INSTRUCTIONS FOR THE TASK – Rewrite the data below, starting at the line that contains "This screenshot has height=750, width=912." and stopping after the last line of the data, with both ends included and every request kept. Shift each coordinate in the answers by adding 44 to it.
— START —
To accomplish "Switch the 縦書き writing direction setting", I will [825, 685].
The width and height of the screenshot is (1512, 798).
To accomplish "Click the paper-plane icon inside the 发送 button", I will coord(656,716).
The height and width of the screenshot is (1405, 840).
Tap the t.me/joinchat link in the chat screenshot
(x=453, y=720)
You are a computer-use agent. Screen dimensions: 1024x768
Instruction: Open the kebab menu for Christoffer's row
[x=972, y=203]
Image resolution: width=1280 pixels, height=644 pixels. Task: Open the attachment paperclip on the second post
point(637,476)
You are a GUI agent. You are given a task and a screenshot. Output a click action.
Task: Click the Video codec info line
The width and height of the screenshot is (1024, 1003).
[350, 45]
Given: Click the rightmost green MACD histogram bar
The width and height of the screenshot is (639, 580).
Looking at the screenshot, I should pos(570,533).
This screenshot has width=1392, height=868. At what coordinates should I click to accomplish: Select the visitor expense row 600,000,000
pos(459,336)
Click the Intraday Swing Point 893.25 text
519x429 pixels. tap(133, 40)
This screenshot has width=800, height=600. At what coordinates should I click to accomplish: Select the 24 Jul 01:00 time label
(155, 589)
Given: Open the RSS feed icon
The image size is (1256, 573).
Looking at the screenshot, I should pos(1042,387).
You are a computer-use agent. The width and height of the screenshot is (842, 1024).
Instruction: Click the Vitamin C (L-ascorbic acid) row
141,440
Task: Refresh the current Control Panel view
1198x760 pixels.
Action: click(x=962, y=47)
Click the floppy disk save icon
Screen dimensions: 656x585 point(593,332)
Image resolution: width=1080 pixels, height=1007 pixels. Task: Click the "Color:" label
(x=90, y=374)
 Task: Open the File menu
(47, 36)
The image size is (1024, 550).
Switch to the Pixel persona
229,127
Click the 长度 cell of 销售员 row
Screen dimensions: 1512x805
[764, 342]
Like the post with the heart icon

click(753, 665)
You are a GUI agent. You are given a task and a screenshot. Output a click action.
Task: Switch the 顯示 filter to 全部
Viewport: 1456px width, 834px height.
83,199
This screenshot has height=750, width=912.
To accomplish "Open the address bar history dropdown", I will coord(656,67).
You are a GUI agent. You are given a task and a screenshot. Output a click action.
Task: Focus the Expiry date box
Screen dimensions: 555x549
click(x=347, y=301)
— END —
COMPLETE ANSWER –
This screenshot has height=750, width=912.
To accomplish "Open the address bar history dropdown", I will coord(700,111).
You are a GUI agent. You are given a task and a screenshot. Output a click action.
Task: Focus the Expiry date box
Screen dimensions: 555x549
click(x=391, y=345)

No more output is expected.